Die Presse: Eine Frage, die Sie in Ihrem Eröffnungsvortrag beim Forum Alpbach aufwerfen ist, ob die Wissenschaft von Politik, Wirtschaft und Gesellschaft auch genügend gehört wird. Ich nehme an, die Antwort ist Nein.

Alan I. Leshner: Wissenschaftler haben oft das Gefühl, dass die Öffentlichkeit nicht versteht, was sie tun, dass sie anderer Meinung ist, dass sie Swissenschaftliche Erkenntnisse ignoriert. Und das stimmt auch zum Teil. Allerdings, und das ist ein wichtiger Punkt: Nur Wissenschaftler müssen sich an das halten, was die Wissenschaft sagt.


Was meinen Sie damit?

Das heißt, dass alle anderen die Erkenntnisse ignorieren können, sie können sie verfälschen oder sie missinterpretieren. Und das hat selten dramatische unmittelbare Konsequenzen. Die Einstellungen und das Verhalten der Menschen werden eben auch von ihren Überzeugungen, ihren Werten oder ihrem Glauben bestimmt. Bei heiklen Themen reicht es daher nicht aus zu sagen: Die Wissenschaft sagt dies, die Wissenschaft sagt das. Man muss eine gemeinsame Basis finden.


Ein Beispiel?

In den USA haben viele religiöse Menschen etwas dagegen, dass in der Schule die Evolutionstheorie unterrichtet wird, weil sie im Widerspruch zu ihrem Glauben steht. Sie wollen, dass parallel auch ihr Modell des intelligenten Designs gelehrt wird, was Wissenschaftler natürlich ablehnen. Normalerweise ist die Diskussion hier vorbei. Niemand sagt: „Wenn ihr es in Religion, Sozialkunde oder in irgendeinem anderen Fach unterrichten wollt, ist das okay – solange ihr es nicht Wissenschaft nennt.“ Bisweilen reicht es auch, die Öffentlichkeit einfach besser zu informieren. Zum Beispiel im Fall von gentechnisch veränderten Nahrungsmitteln. Bei diesem Thema wird der wissenschaftliche Konsens häufig missverstanden. Aber auch hier ist zentral zu diskutieren, zu erklären und die Fragen der Menschen zu beantworten.

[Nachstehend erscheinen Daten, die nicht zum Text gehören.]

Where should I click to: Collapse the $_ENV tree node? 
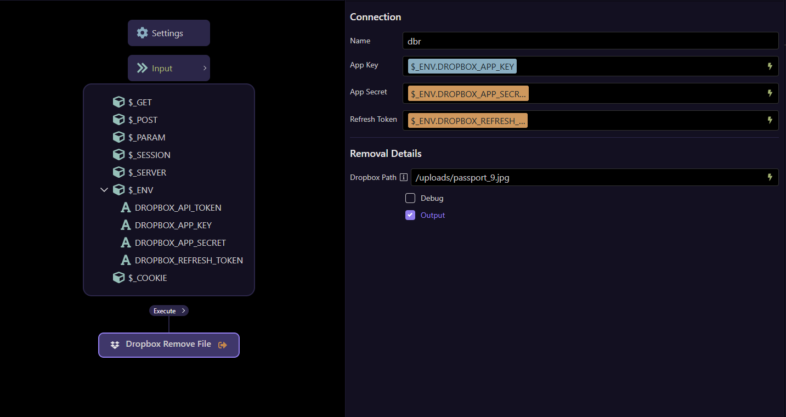pyautogui.click(x=104, y=190)
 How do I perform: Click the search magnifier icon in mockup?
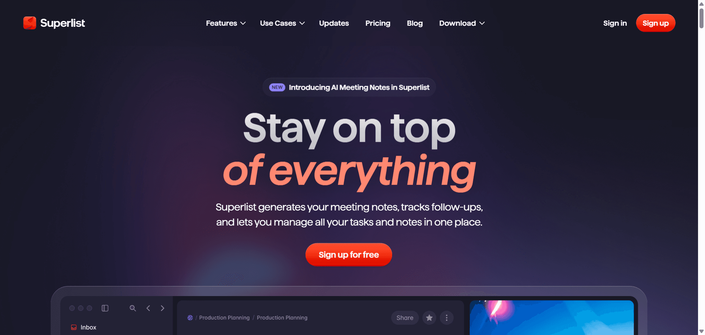(133, 308)
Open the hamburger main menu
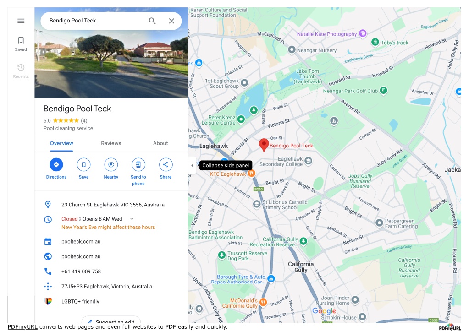Screen dimensions: 469x331 click(x=21, y=21)
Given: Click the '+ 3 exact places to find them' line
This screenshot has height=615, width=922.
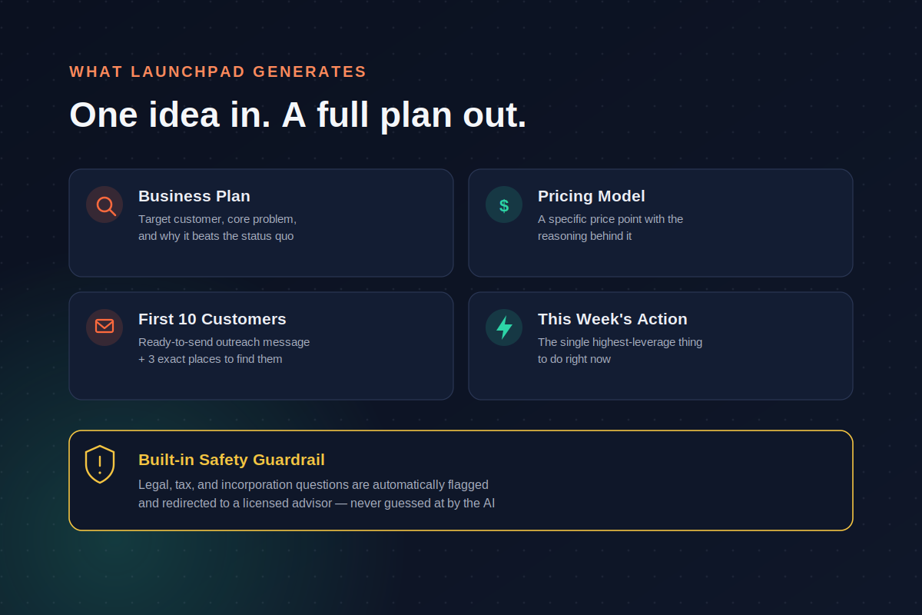Looking at the screenshot, I should click(211, 359).
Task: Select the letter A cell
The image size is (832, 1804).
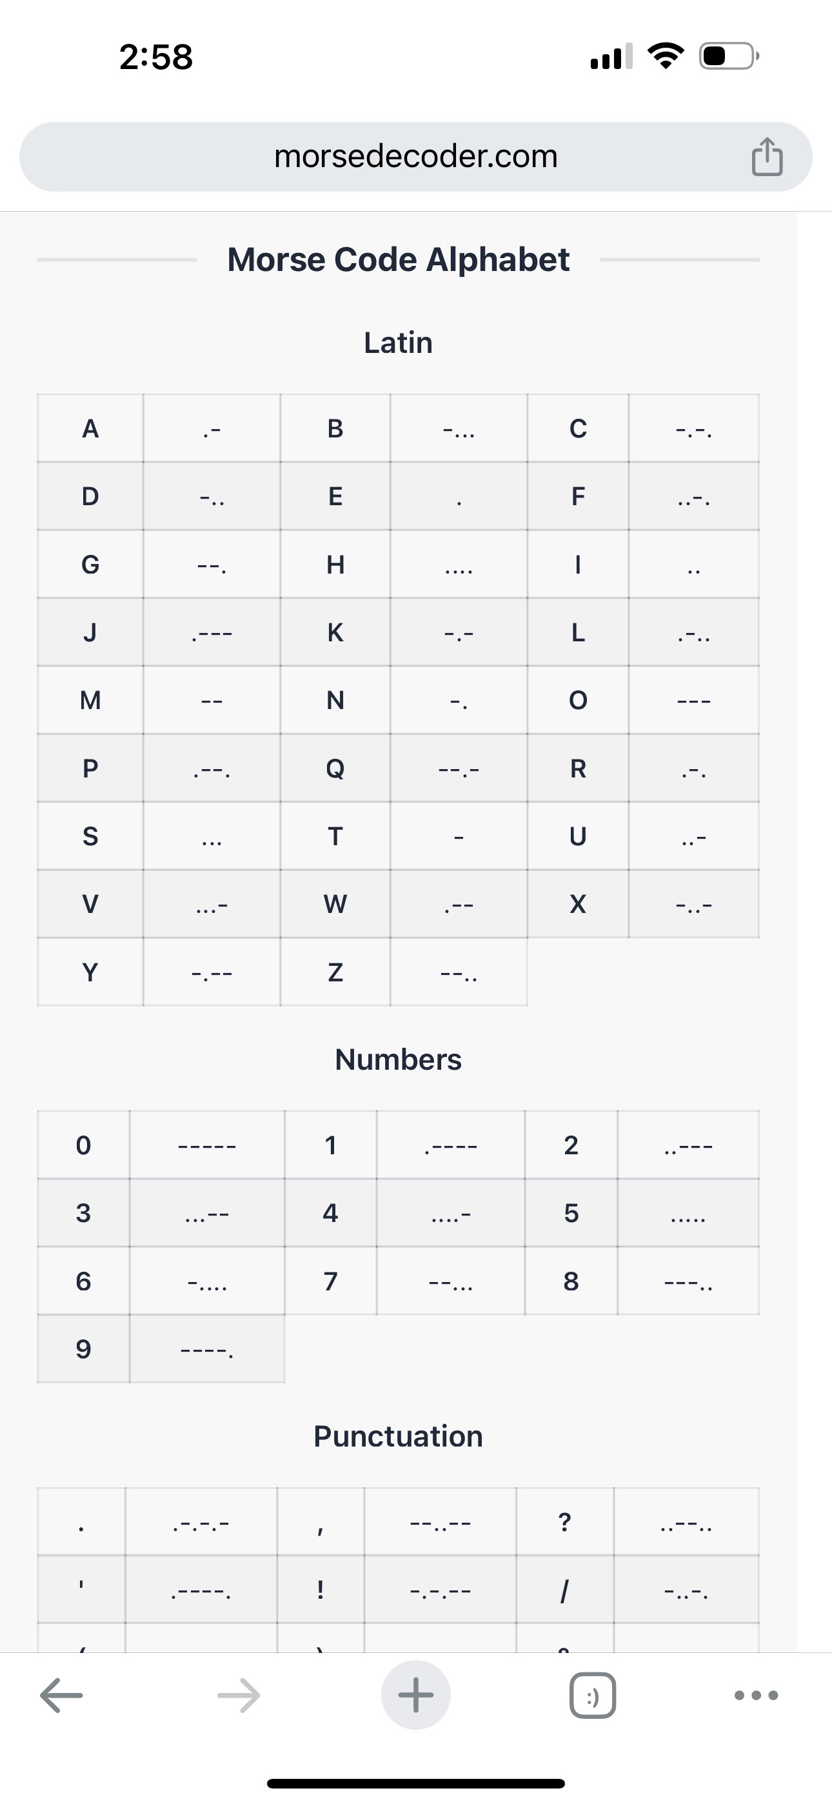Action: (x=90, y=429)
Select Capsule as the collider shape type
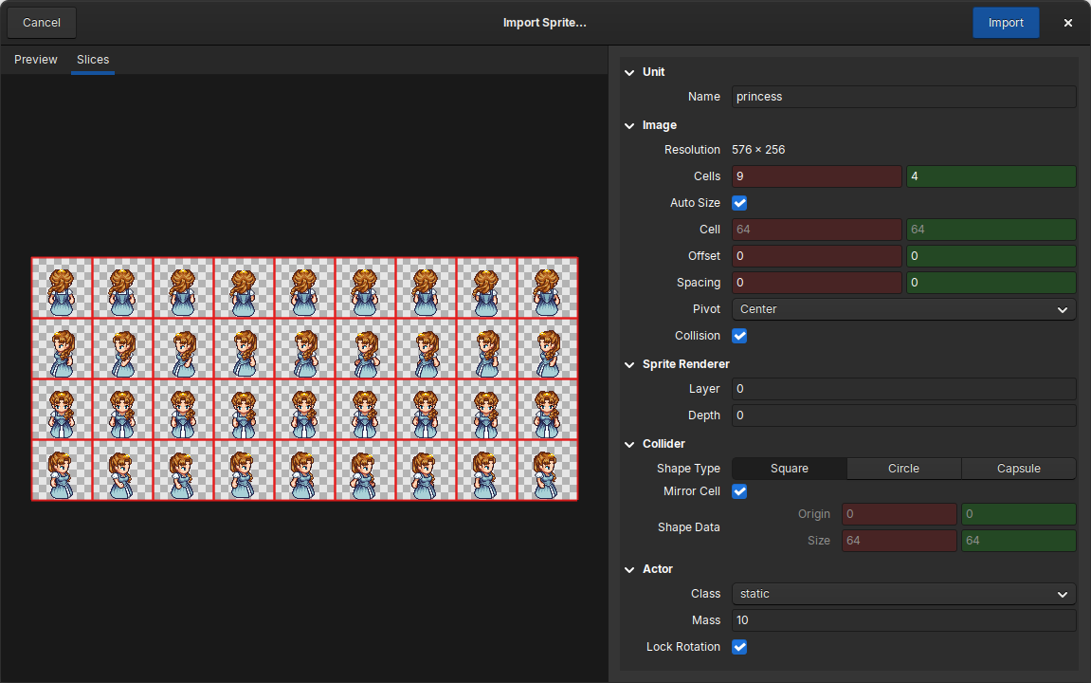Image resolution: width=1091 pixels, height=683 pixels. (1018, 468)
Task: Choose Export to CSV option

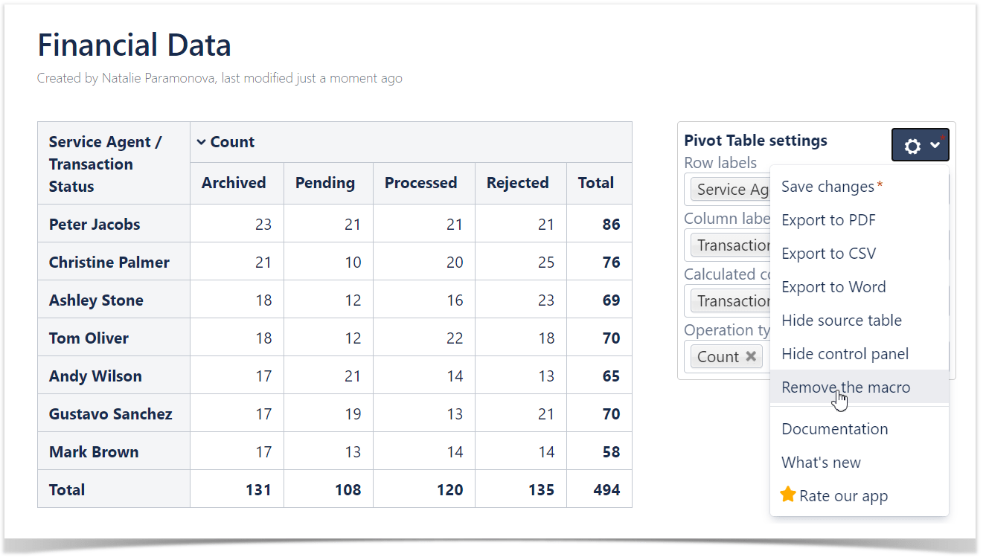Action: click(828, 254)
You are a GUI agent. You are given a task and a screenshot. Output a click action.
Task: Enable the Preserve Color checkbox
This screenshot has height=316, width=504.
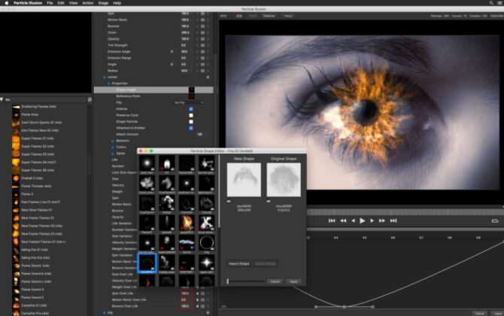191,115
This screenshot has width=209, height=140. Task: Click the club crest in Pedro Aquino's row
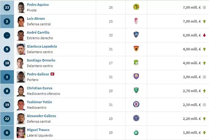136,7
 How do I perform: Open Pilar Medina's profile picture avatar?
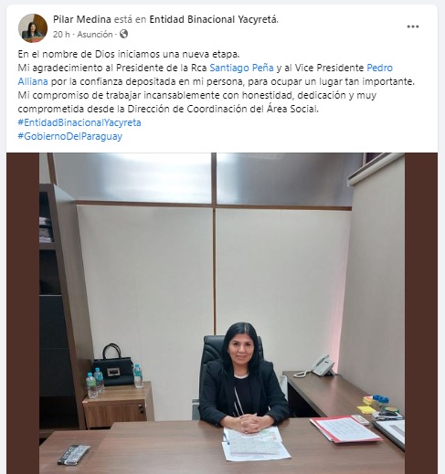coord(33,27)
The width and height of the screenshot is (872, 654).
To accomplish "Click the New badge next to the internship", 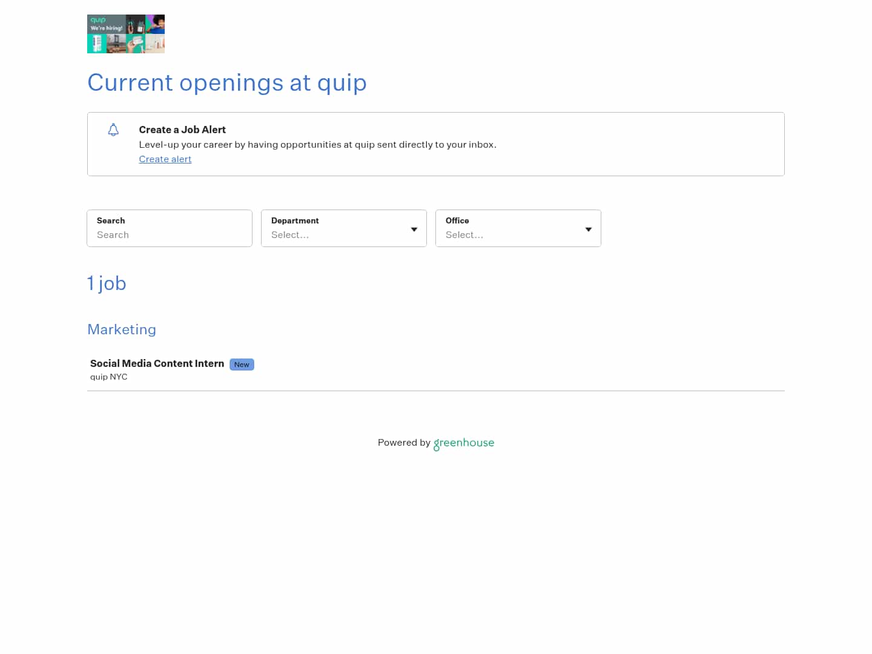I will point(242,365).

Das heißt, dass Wissenschaftler sich viel mehr auf Diskussionen einlassen müssen – auch wenn sie wissen oder jedenfalls glauben, dass sie recht haben.

Sie brauchen ein besseres Verständnis davon, wie der Rest der Gesellschaft die Wissenschaft sieht und versteht. Das verlangt nach einem anderen Verhaltensmuster. Danach, dass sie zuhören und die Einwände ernst nehmen. Und ehrlich gesagt ist es ziemlich selten, dass Wissenschaftler wirklich zuhören. Sie wollen, dass die Leute ihnen zuhören. Und behandeln sie dabei nicht mit dem Respekt, den sie verdienen und der nötig ist.

Sieht so aus, als sei das Modell des Elfenbeinturms abgelöst worden durch eine Einbahnstraße.

Tatsächlich ist es viel mehr eine Einbahnstraße, als es sein sollte. Es ist kein Dialog, es ist ein Monolog. Die Tendenz von Wissenschaftlern ist, eine große Vorlesung zu halten. Und danach sagen sie: „Das ist es, was die Wissenschaft sagt, danke.“ Aber unsere Daten zeigen, dass das überhaupt nicht funktioniert.


Wie würde denn eine bessere Interaktion zwischen Wissenschaft und Gesellschaft aussehen?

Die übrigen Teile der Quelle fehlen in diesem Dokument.